Your answer is the line containing "Open CursorFX Settings" plus every line after it through the end of the records, printed exactly and free of pictures.

**DATA LISTING:**

———

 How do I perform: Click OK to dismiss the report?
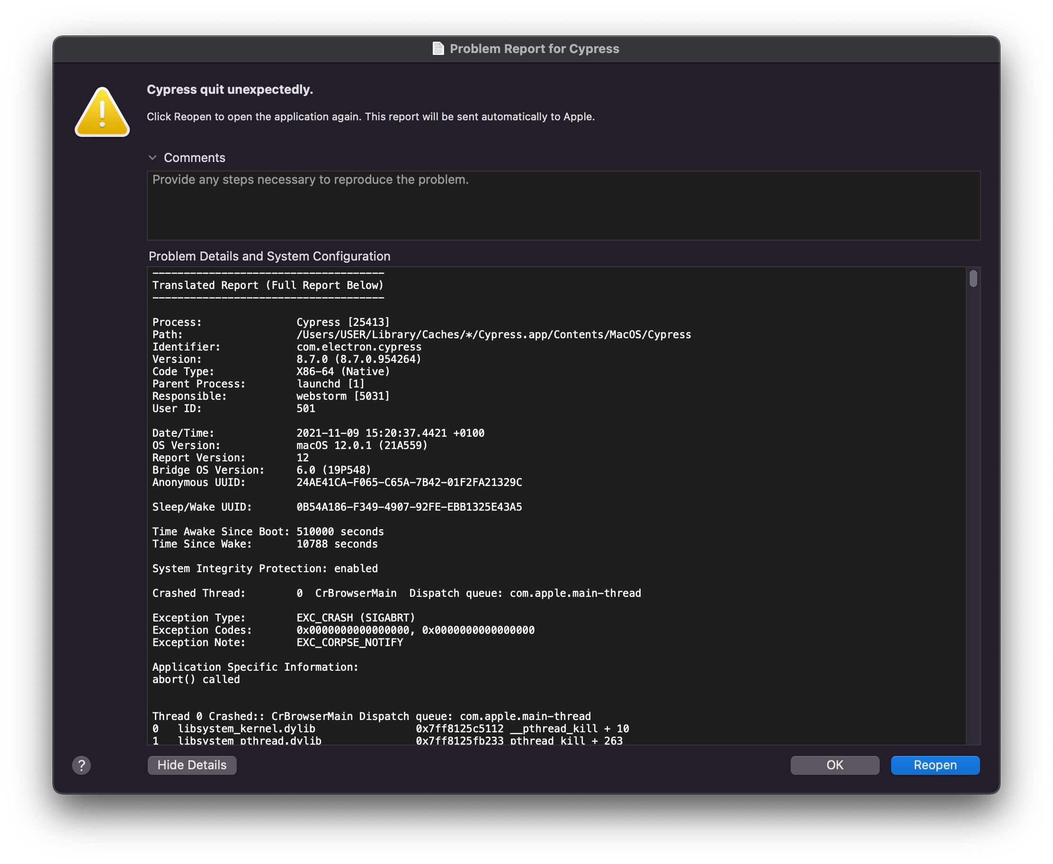point(834,765)
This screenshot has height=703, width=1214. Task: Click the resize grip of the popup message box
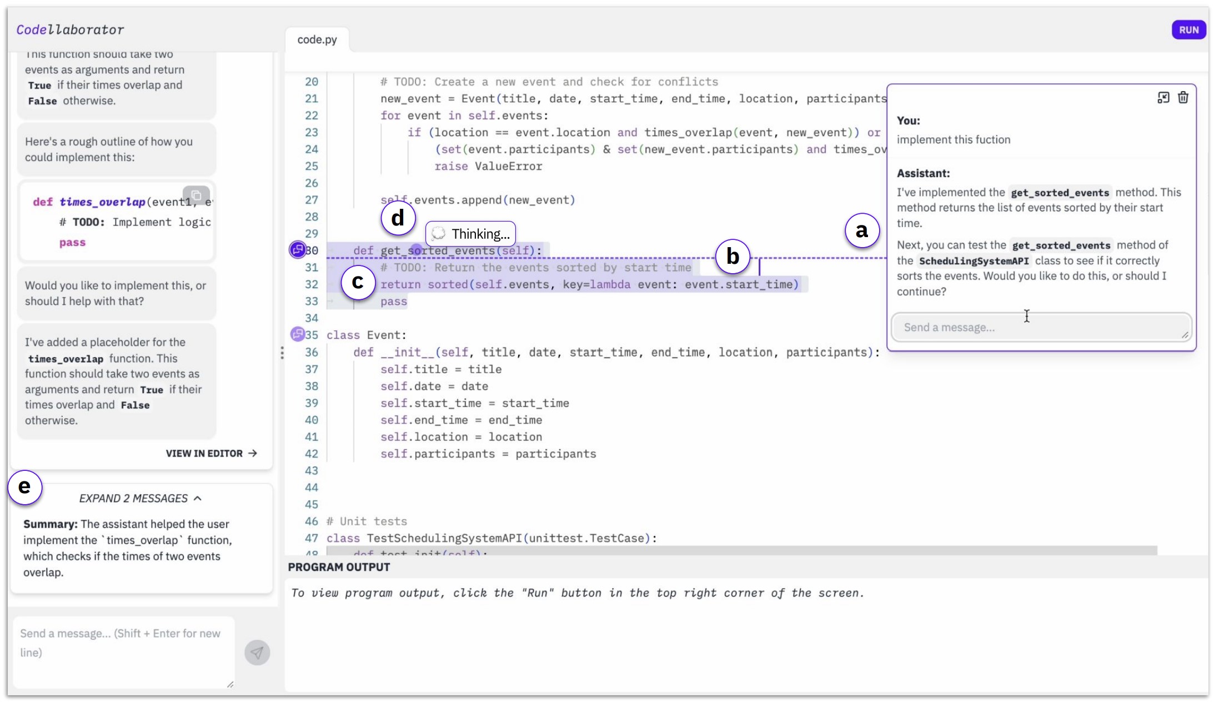(1185, 335)
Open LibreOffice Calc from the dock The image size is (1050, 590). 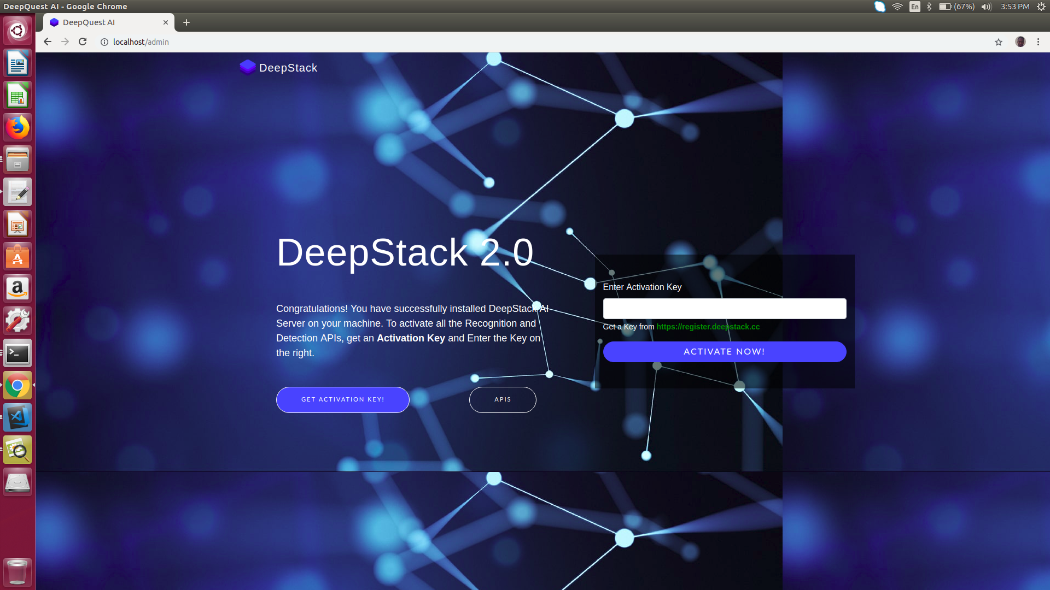click(x=18, y=95)
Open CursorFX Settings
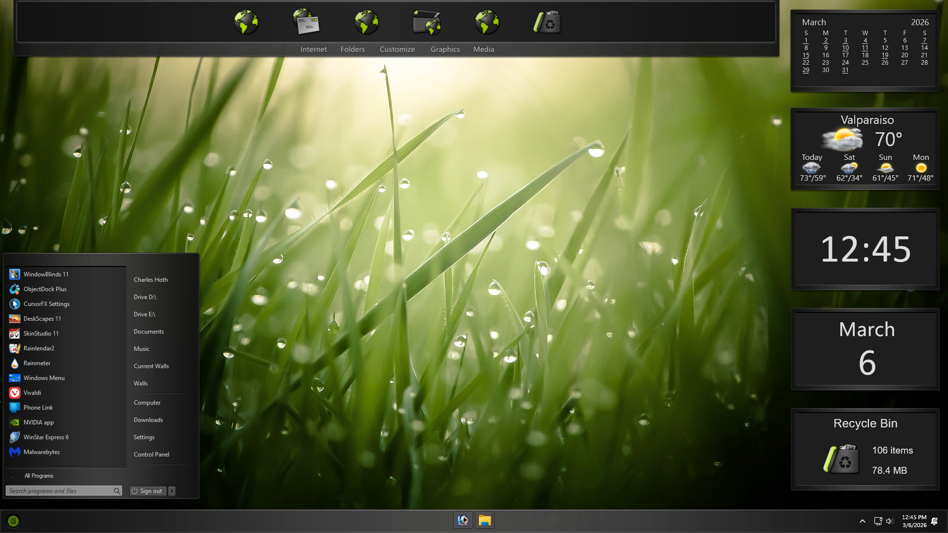 (x=46, y=304)
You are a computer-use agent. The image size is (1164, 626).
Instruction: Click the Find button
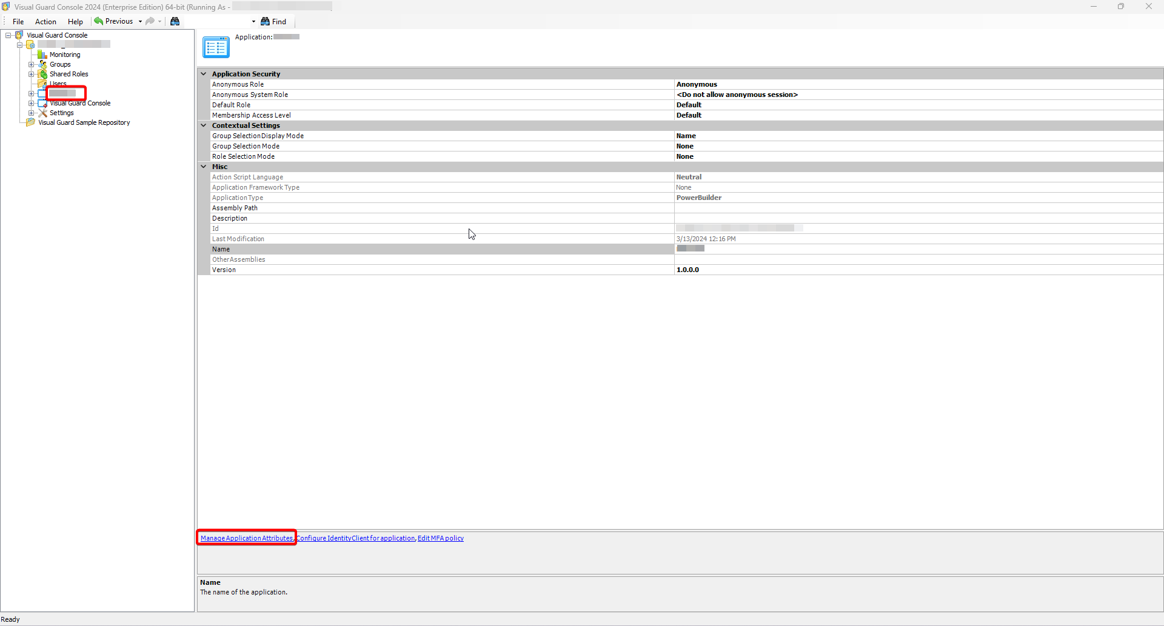(x=274, y=21)
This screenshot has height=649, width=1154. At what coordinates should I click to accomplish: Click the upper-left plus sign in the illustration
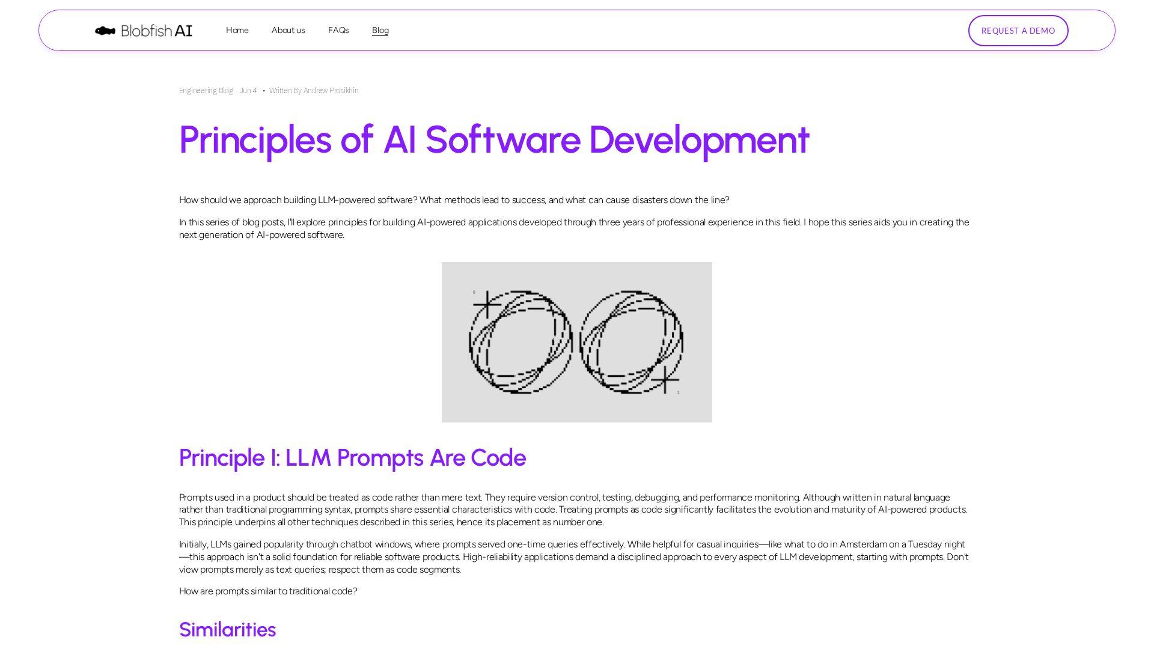(487, 306)
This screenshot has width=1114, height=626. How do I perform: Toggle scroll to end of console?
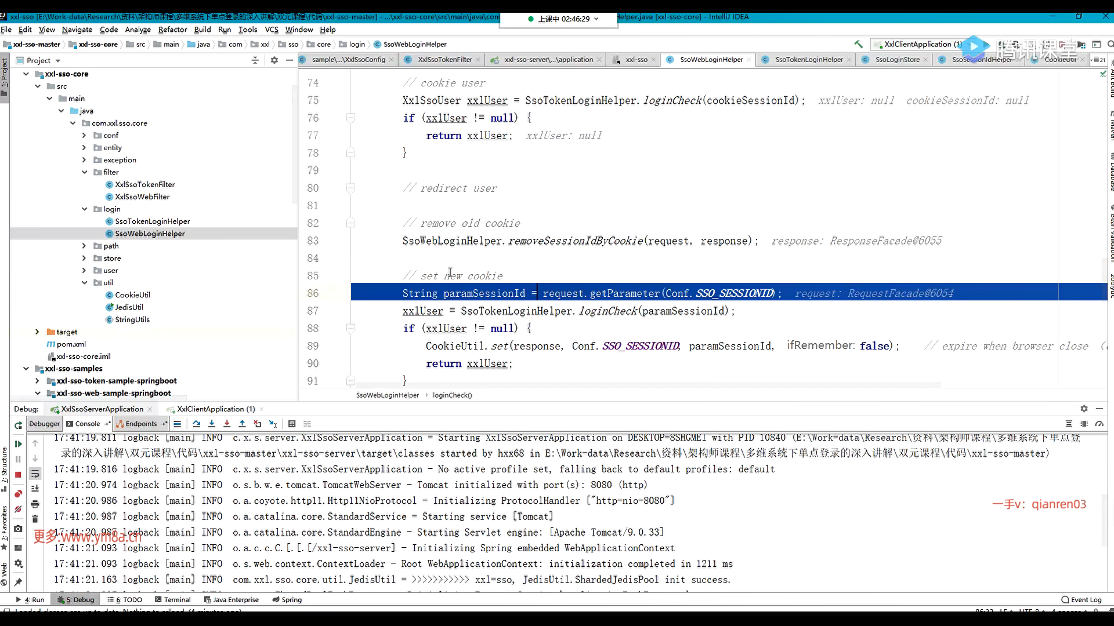click(35, 489)
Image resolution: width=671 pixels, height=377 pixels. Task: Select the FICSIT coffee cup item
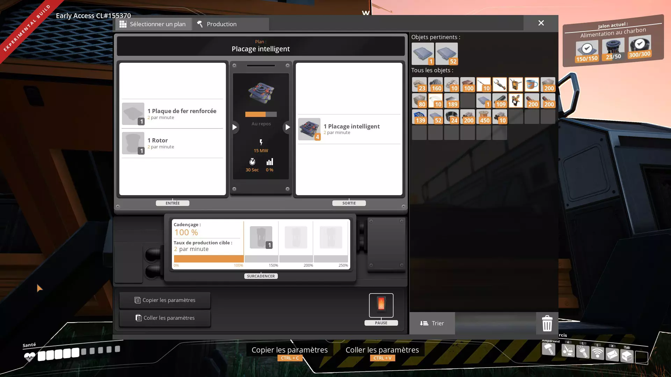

———

**RESPONSE TO THIS TASK:**
Open CursorFX Settings
 (x=46, y=304)
You are a computer-use agent. The image size is (1164, 626).
Instruction: Click the Find button
(x=274, y=21)
This screenshot has height=649, width=1154. At what coordinates should I click to accomplish: Click the upper-left plus sign in the illustration
(487, 306)
This screenshot has width=1114, height=626. How do I perform: Toggle scroll to end of console?
click(35, 489)
Image resolution: width=671 pixels, height=377 pixels. Task: Select the FICSIT coffee cup item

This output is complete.